Existe-t-il une source cachée où l’humanité pourrait étancher sa soif d’unité ? Nous souffrons. Les déchirures d’hier et d’aujourd’hui entre familles, groupes sociaux, peuples, et Églises nous heurtent. Qu’est devenu l’appel d’Abraham pour apporter une bénédiction à toutes les familles de la terre face aux fléaux de médisance, d’humiliation, de complotisme, d’agression et de guerre ? Nous le constatons, le désir d’unité ne suffit pas pour la faire advenir.

L’unité à laquelle nous aspirons, ne provient pas d’un engagement particulier, d’un effort éthique exceptionnel ou du charisme personnel d’un négociateur ou d’un grand personnage spirituel. L’unité ne relève pas d’une réussite humaine mais de l’accueil efficace d’un don de Dieu. La prière de Jésus la veille de sa mort telle que l’Évangile de Saint Jean l’a formulée, l’atteste clairement.

« Que tous soient un comme toi … » L’unité qui, selon le Christ, manque aux disciples d’hier et d’aujourd’hui c’est leur capacité de recevoir de la part du Père, cet Esprit qui les rend capables de vivre en écoute mutuelle à partir de cette transformation fondamentale reçue au baptême. Le mystère pascal relie et unit sans enlever la diversité des origines culturelles ou linguistiques, sans uniformiser les caractères ou le statut social, sans ignorer le genre ou les compétences professionnelles. Quand Paul écrit : « il n’y a ni juif ni grec, ni… » il affirme que toutes ces différences ne s’opposent pas à l’unité donnée par l’action de Dieu en notre faveur.

Depuis son origine, il n’existe que l’Église UNE, confessée dimanche après dimanche dans toutes les célébrations dominicales. Elle se manifeste comme rassemblement multilinguistique, multiculturel et multi-rituel. Pas question d’uniformiser. Les communautés chrétiennes fondées par l’apôtre Paul vivront autrement que celles fondées par Pierre ou Jean. Ce qui les unit : la confession du Christ mort et ressuscité, l’annonce du don gratuit de Dieu, le service des frères, la célébration des sacrements, la mission, la réception des Écritures, la certitude que l’Esprit souffle encore.

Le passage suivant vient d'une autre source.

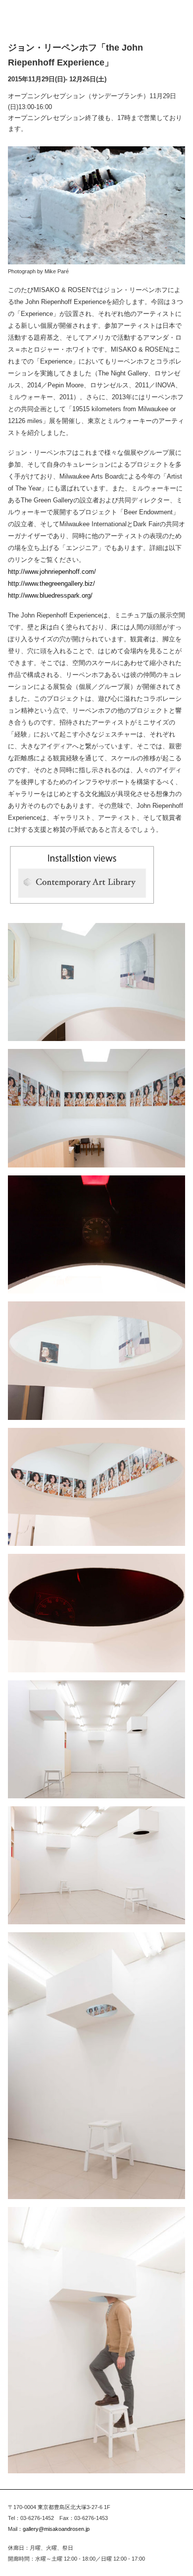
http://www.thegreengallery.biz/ (51, 583)
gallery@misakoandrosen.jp (56, 2529)
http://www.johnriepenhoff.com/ (52, 571)
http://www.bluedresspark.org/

En soi, la diversité des expressions ne pose pas de problème. Plus de vingt rites différents sont pratiqués dans l’Église qui se reconnaît aujourd’hui autour du ministère de l’évêque de Rome : chez les maronites libanais par exemple, on connaît un clergé marié et chez les grecs catholiques, l’utilisation des icônes est aussi développée que chez les orthodoxes. Dans le monde protestant, il existe des variations importantes entre les cultes réformé, baptiste ou évangélique-luthérien, mais la reconnaissance mutuelle l’emporte sur la diversification des expressions.

Le mouvement œcuménique s’est développé surtout au cours du XXe siècle. Depuis le grand schisme de 1054, comme une période de glaciation s’était répandue sur toutes les tentatives de conciliation et de réforme du deuxième millénaire. Curieusement ce sont les grandes guerres qui ont amorcé un changement de regard les uns sur les autres. La création du Conseil œcuménique des Églises en 1948 en témoigne de manière exceptionnelle. Toutes les grandes familles confessionnelles s’y retrouvent pour travailler ensemble. Même si l’Église catholique n’en fait pas partie à part entière, elle participe aux débats et collabore dans certains domaines avec les autres chrétiens. Un travail théologique important a été fourni depuis une quarantaine d’années et a réuni les responsables des Églises pour prier ensemble, échanger, clarifier, approfondir et parfois se concerter pour des questions pastorales ou des prises de positions éthiques et sociales.

À travers 20 siècles d’histoire assez tumultueuse, les Écritures et le Credo sont restés les appuis inchangés des chrétiens. Et la prière du Christ. « Que tous soient un, pour que le monde croie ». Serait-il possible que nous réalisions cette demande du Christ ? Témoigner de cette unité qui nous vient de Dieu comme un don, en quittant les divisions, les suspicions et les accusations ?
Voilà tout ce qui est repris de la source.